PROBLEM DETAILS »
Rewrite the items from the line holding "has height=525, width=690." through the line holding "The width and height of the screenshot is (769, 506).", inclusive, changing "Garage Assistant" to "Printer Assistant" and leaving everything else unchanged.

(Pixel coordinate grounding data)
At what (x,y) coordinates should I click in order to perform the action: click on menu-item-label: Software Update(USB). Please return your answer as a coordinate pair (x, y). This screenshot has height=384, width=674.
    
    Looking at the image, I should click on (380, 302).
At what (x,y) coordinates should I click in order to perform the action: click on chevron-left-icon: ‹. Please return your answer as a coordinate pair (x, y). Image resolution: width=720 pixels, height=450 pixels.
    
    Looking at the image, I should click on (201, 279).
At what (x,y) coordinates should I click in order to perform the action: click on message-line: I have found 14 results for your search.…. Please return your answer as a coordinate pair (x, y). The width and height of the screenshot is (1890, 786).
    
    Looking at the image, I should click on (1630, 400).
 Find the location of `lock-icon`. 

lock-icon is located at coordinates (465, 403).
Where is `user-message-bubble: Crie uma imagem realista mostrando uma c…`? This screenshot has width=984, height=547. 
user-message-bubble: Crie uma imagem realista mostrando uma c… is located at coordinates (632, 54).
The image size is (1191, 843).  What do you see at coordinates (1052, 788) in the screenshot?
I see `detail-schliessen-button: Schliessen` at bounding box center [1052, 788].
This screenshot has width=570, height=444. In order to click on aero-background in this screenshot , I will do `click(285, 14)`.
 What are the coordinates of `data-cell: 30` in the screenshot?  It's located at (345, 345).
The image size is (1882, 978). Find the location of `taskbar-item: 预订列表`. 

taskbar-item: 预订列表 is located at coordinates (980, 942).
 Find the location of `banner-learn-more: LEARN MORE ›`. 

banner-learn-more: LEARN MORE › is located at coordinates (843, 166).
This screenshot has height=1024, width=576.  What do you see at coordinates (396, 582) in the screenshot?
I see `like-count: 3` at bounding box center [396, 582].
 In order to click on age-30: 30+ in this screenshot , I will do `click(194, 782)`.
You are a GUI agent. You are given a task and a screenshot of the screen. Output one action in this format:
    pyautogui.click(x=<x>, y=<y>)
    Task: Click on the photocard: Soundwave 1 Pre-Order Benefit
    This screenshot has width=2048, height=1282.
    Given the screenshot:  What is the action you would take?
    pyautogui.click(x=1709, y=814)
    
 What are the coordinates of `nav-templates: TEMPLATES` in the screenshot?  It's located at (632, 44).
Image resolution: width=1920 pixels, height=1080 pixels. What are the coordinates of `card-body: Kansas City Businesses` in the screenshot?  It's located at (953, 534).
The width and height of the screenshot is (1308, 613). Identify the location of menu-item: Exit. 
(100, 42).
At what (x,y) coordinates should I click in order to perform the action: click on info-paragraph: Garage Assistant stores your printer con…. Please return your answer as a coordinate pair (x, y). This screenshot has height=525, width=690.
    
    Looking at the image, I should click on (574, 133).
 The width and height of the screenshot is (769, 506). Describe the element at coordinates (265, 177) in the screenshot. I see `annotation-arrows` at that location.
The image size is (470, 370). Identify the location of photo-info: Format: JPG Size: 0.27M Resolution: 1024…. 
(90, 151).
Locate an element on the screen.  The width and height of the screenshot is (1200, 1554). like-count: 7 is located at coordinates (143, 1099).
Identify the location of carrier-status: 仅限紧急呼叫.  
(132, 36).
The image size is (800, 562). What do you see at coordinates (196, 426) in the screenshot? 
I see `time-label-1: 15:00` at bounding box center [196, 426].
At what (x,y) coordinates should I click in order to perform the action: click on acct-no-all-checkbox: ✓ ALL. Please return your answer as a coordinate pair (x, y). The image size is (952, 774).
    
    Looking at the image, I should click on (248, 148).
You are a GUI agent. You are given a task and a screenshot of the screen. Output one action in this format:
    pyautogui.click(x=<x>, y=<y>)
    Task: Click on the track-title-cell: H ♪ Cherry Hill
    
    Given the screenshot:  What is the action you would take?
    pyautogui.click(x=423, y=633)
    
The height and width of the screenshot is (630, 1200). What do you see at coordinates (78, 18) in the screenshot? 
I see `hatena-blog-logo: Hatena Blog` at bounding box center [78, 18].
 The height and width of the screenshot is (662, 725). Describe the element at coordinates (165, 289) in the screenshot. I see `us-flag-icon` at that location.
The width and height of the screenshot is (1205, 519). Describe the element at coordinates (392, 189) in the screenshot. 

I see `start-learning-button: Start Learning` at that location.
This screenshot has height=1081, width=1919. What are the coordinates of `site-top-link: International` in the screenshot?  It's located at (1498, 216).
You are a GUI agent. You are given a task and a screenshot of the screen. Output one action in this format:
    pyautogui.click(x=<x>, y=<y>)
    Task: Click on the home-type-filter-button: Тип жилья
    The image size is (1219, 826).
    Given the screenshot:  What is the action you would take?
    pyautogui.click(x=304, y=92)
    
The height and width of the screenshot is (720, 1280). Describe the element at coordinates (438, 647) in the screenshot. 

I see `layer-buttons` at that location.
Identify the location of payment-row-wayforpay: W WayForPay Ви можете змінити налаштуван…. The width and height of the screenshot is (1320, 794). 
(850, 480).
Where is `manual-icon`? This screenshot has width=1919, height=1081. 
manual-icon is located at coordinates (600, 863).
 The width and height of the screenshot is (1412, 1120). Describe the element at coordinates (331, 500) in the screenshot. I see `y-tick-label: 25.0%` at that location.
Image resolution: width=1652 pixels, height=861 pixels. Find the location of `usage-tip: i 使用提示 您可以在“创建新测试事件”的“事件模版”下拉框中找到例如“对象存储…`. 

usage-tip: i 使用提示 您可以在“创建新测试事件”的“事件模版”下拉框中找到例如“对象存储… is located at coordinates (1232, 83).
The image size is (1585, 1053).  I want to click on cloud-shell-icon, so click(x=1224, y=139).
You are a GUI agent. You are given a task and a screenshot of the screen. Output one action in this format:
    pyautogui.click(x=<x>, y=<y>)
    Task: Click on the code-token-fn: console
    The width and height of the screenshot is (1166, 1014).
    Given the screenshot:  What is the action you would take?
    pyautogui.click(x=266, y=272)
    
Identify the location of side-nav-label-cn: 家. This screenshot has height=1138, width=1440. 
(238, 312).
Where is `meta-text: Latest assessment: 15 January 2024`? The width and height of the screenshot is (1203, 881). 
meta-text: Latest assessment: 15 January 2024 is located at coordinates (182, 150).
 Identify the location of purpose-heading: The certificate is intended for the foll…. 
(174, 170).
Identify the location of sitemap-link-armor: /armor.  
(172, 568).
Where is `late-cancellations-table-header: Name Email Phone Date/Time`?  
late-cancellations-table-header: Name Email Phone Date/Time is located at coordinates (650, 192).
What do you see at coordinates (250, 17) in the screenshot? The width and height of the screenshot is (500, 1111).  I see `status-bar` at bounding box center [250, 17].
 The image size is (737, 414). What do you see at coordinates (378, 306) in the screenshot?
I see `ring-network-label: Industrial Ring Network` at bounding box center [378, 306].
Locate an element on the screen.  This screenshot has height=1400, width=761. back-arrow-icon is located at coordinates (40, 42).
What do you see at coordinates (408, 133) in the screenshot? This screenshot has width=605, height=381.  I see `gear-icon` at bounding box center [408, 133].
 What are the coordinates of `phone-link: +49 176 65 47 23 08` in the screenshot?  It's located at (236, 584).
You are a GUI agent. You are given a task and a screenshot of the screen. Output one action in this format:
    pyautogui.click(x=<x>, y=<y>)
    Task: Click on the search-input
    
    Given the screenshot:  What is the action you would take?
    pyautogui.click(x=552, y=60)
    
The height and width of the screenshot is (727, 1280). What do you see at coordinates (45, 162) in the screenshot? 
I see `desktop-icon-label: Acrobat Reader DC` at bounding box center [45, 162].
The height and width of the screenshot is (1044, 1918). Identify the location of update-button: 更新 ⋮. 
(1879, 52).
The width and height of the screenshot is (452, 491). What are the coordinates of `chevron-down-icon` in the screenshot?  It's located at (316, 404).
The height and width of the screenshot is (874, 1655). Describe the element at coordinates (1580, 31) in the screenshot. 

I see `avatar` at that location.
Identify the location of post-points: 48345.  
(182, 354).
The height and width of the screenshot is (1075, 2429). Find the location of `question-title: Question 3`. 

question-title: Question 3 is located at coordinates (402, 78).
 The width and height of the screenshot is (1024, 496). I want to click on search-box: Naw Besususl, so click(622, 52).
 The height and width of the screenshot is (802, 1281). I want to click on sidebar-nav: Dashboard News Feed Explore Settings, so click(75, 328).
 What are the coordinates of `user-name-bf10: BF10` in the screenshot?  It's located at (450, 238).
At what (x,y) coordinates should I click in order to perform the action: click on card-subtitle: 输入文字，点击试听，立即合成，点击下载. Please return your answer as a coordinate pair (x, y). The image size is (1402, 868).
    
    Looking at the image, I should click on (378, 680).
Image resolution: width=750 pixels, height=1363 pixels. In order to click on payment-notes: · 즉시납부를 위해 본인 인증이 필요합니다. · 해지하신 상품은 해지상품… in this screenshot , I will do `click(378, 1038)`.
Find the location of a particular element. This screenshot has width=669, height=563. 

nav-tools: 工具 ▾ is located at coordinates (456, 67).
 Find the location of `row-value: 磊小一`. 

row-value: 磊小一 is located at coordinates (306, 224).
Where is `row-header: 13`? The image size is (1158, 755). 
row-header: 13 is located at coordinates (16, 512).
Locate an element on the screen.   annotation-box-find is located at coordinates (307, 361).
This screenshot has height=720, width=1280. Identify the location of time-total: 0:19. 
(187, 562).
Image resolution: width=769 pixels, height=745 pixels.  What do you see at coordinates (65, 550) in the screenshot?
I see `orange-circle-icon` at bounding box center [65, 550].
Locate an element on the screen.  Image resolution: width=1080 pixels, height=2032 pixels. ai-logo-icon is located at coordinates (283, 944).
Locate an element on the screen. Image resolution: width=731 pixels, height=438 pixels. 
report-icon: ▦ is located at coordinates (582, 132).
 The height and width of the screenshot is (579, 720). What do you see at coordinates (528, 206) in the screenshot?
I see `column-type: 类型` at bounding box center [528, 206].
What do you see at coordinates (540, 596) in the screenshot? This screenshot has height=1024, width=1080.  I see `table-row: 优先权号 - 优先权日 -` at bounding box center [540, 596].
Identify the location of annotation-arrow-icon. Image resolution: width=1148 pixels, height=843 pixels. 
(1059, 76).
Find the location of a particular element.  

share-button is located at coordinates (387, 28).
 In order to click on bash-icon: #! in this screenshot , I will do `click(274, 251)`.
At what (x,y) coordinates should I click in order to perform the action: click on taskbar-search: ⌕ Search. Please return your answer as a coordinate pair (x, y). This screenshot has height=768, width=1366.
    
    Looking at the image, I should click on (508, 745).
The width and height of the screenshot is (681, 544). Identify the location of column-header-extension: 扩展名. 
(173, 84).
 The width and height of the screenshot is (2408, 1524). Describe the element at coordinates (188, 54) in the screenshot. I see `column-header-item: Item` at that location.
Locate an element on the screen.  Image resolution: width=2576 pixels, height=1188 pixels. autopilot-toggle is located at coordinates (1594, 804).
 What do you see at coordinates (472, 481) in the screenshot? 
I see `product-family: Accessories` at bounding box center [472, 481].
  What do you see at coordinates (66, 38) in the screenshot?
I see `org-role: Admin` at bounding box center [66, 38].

SOLUTION FOR THIS PROBLEM »
At what (x,y) coordinates should I click in order to perform the action: click on info-paragraph: Printer Assistant stores your printer con…. Please return your answer as a coordinate pair (x, y). This screenshot has height=525, width=690.
    
    Looking at the image, I should click on (574, 133).
 The width and height of the screenshot is (769, 506). Describe the element at coordinates (265, 177) in the screenshot. I see `annotation-arrows` at that location.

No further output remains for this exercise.